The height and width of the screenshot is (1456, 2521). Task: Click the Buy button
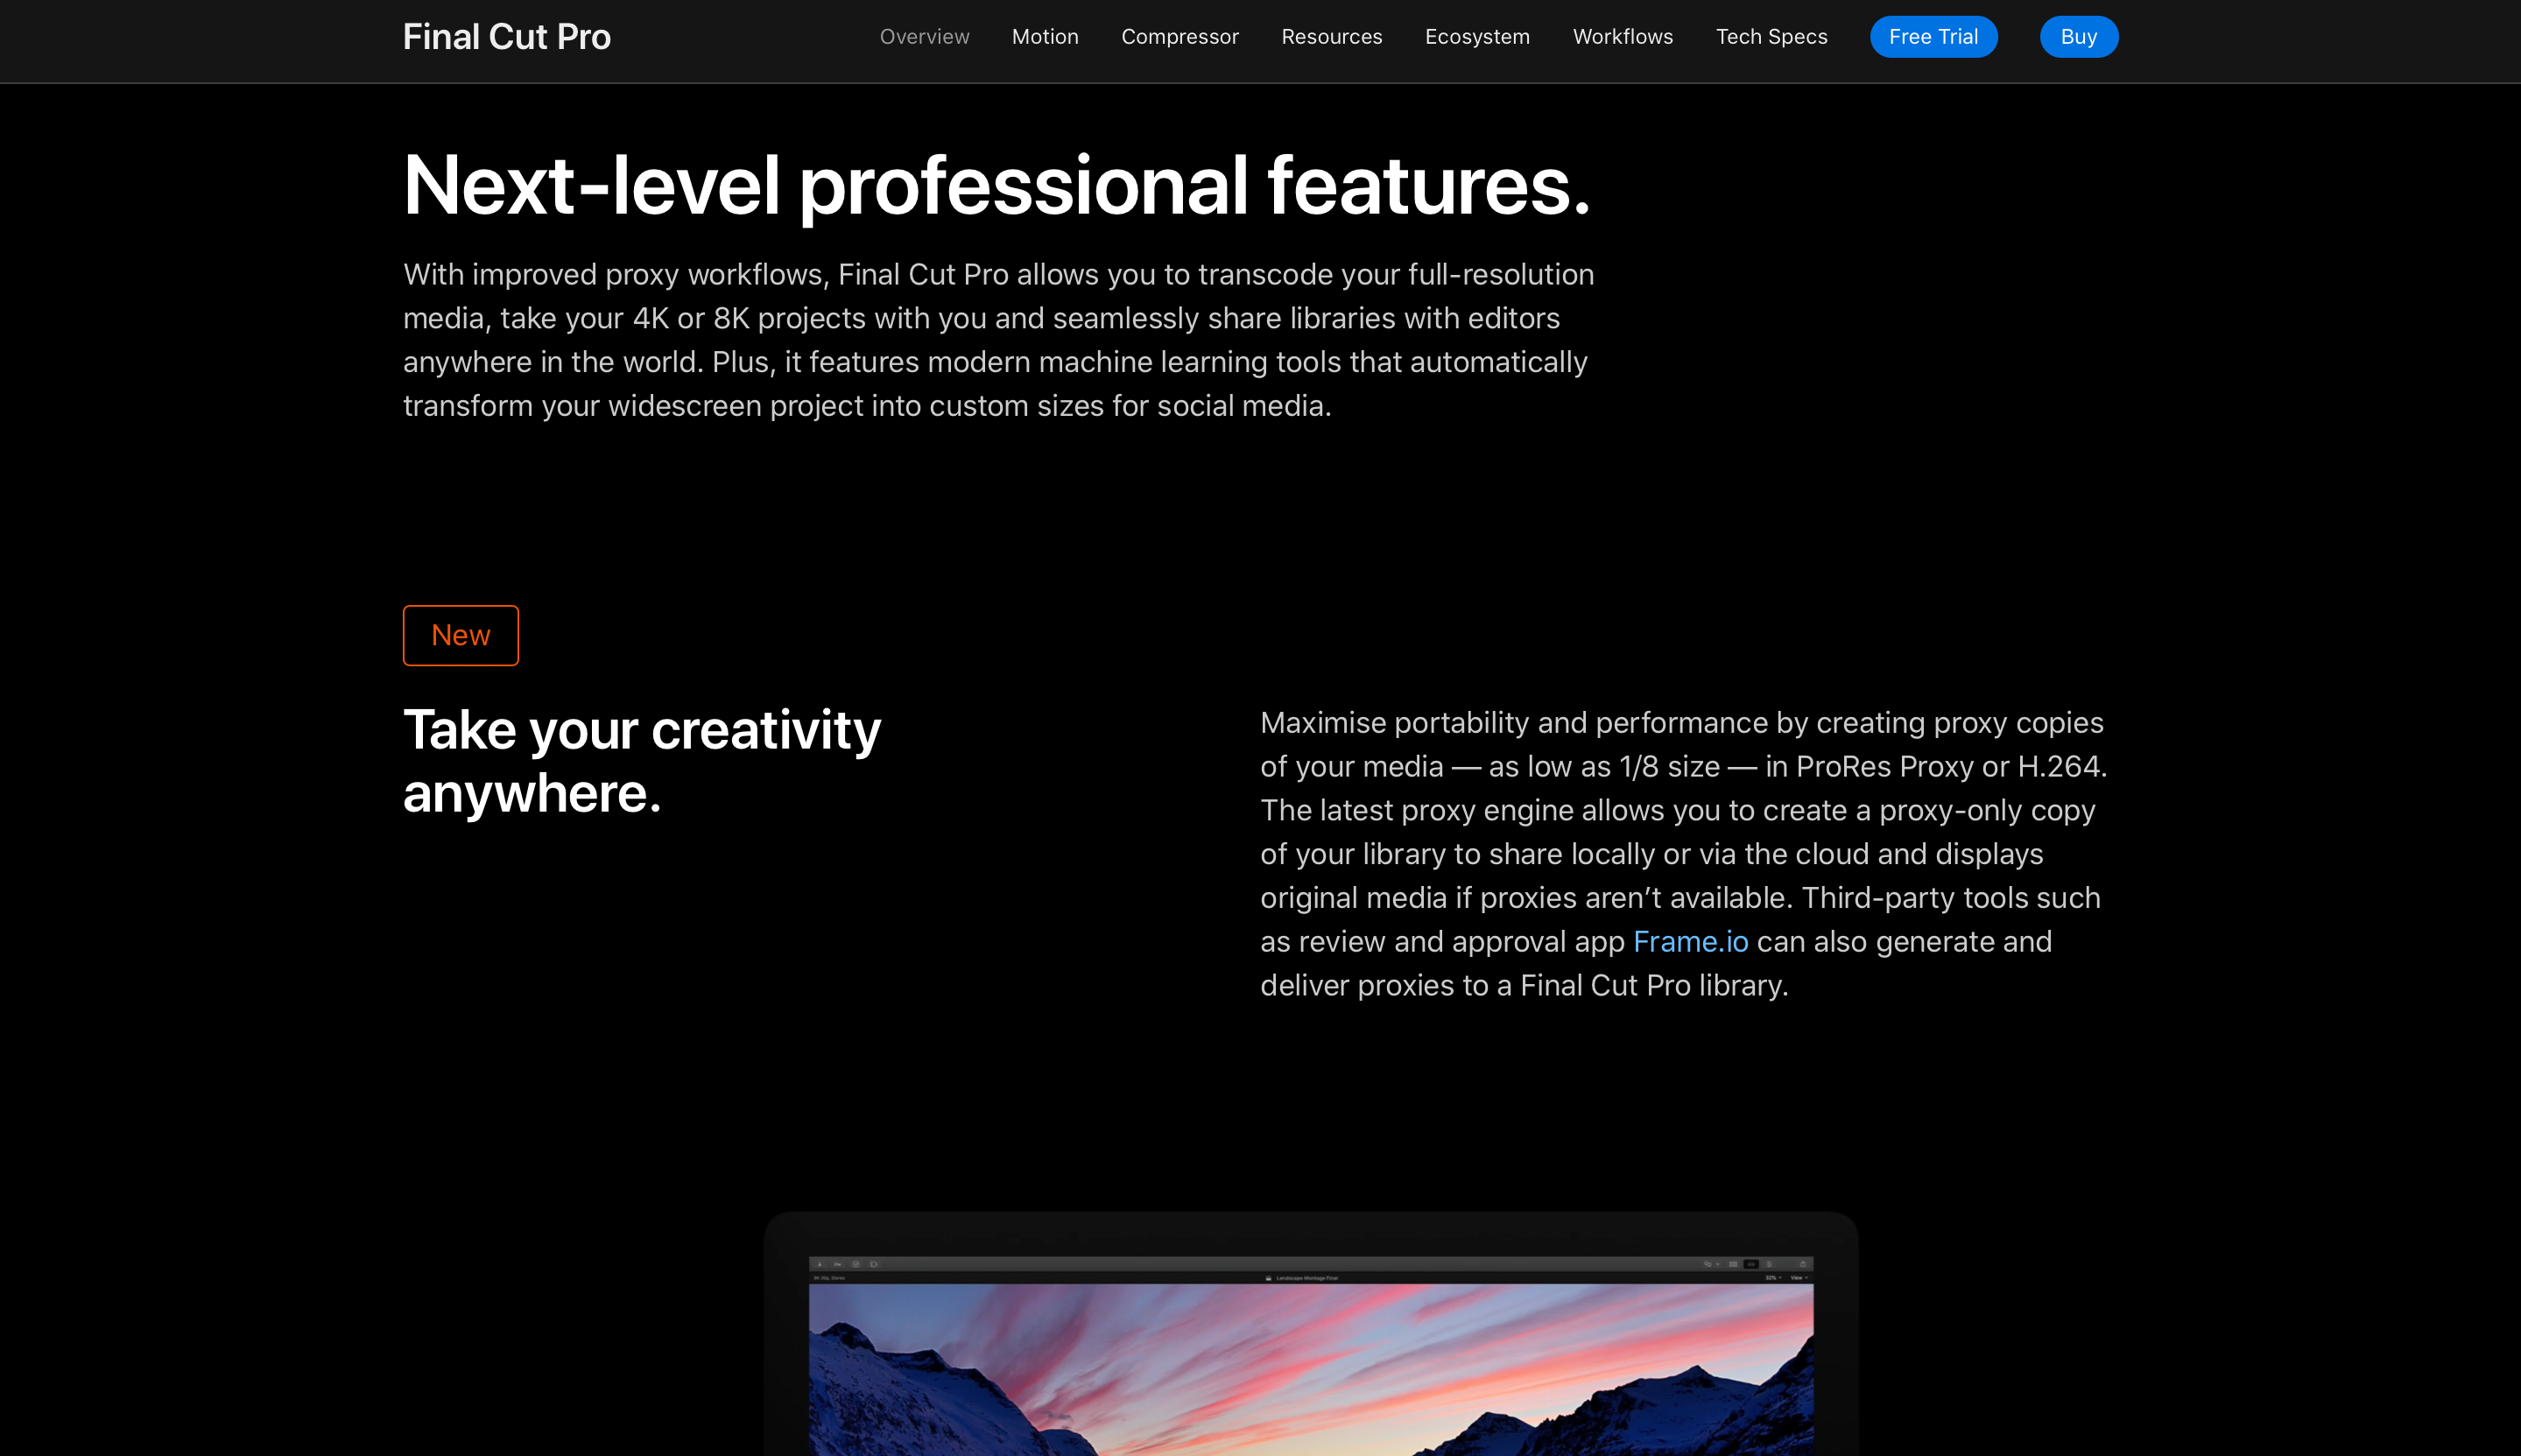2077,37
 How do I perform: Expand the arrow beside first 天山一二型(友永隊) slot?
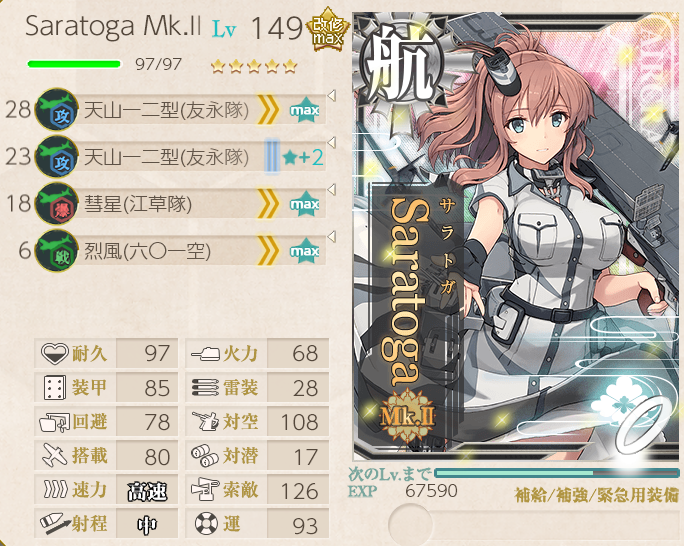(332, 96)
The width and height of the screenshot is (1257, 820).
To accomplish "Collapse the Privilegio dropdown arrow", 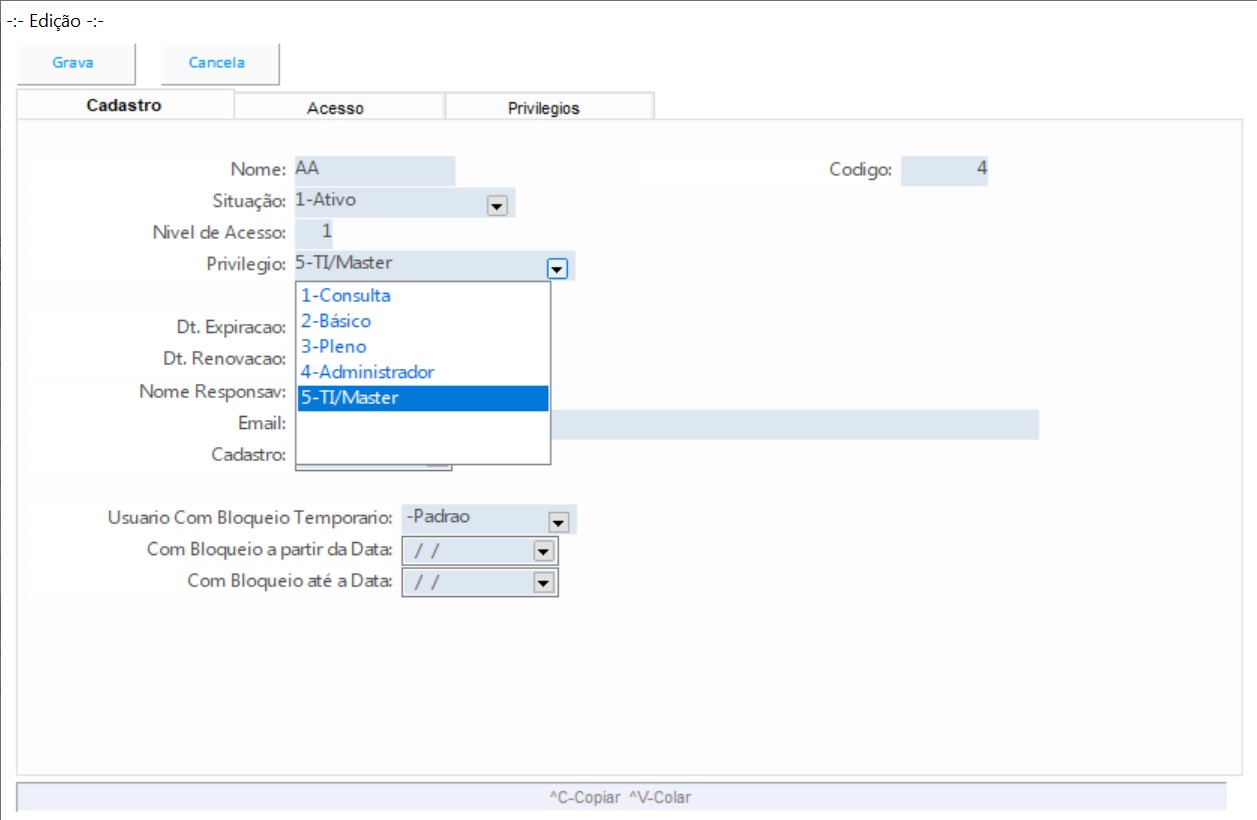I will (557, 268).
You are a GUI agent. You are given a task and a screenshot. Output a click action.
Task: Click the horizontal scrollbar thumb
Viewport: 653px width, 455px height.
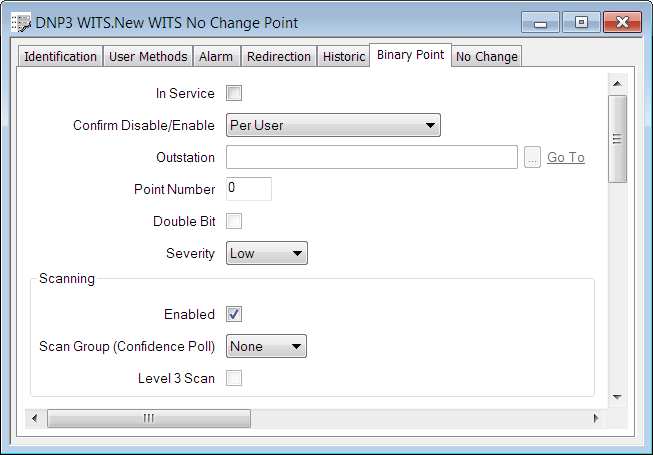tap(148, 418)
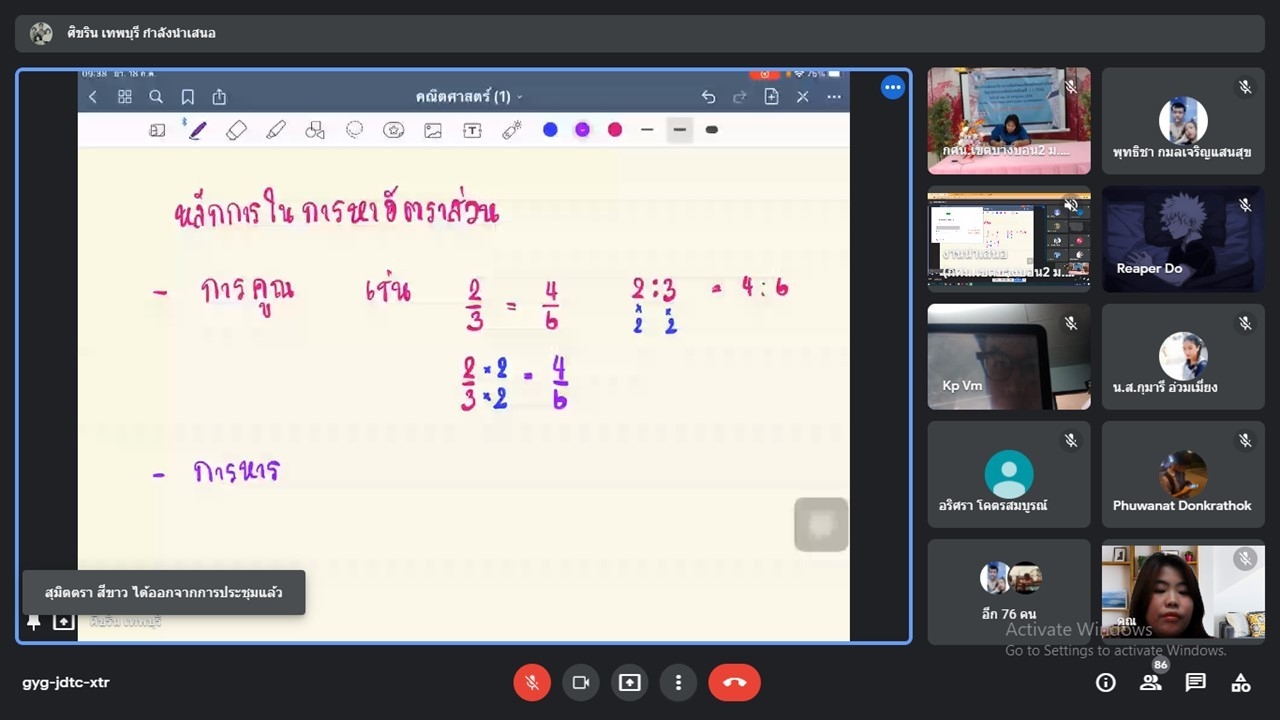Open the chat panel
This screenshot has width=1280, height=720.
pos(1195,683)
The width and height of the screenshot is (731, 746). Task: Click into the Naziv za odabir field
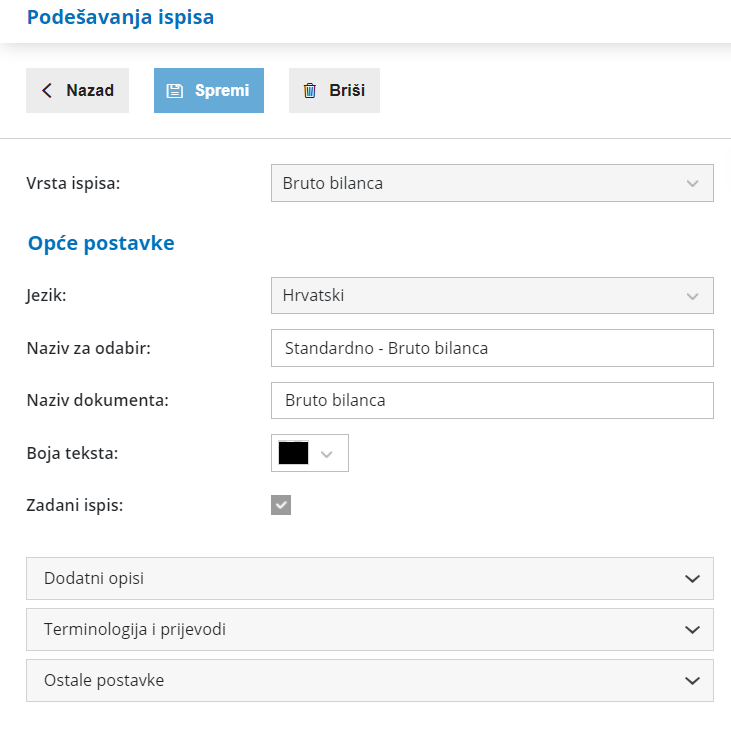point(492,349)
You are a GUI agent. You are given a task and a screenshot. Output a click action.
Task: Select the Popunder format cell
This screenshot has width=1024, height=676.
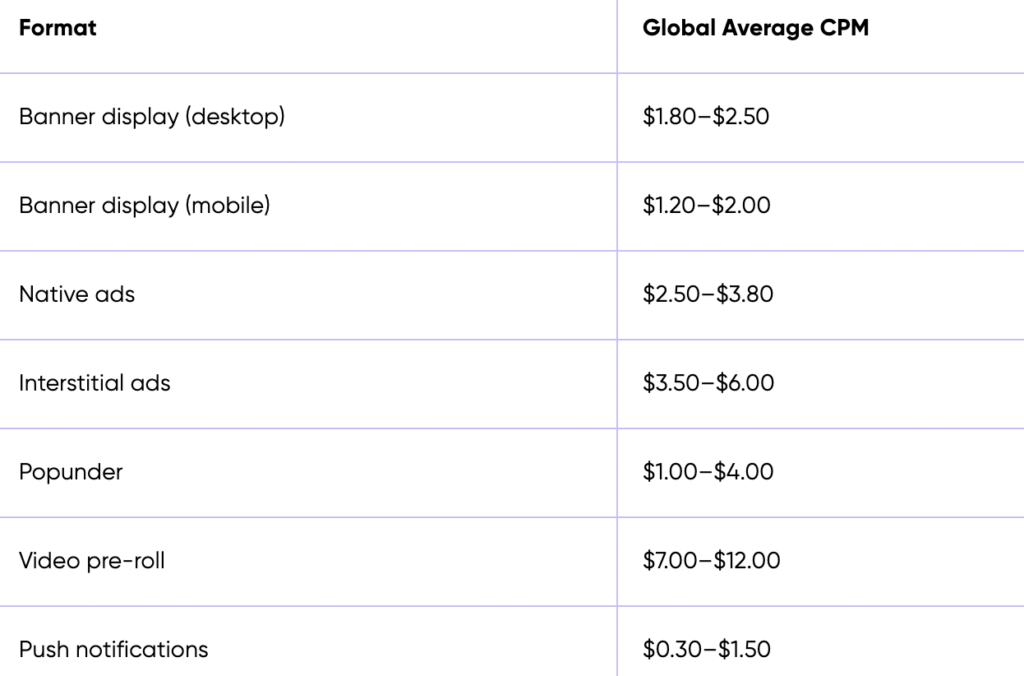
□ □ □ □
### REQUIRED WORK:
Starting with the line that contains "Task: Click the horizontal scrollbar thumb", print every line through the end of the data exactly as written; omit all pictures and add nothing else.

### RESPONSE AREA:
Task: Click the horizontal scrollbar thumb
Viewport: 653px width, 455px height.
tap(148, 418)
Open the chat panel
This screenshot has width=1280, height=720.
pos(1195,683)
The width and height of the screenshot is (731, 746). Task: Click into the Naziv za odabir field
point(492,349)
You are a GUI agent. You are given a task and a screenshot. Output a click action.
Task: Select the Popunder format cell
This screenshot has width=1024, height=676.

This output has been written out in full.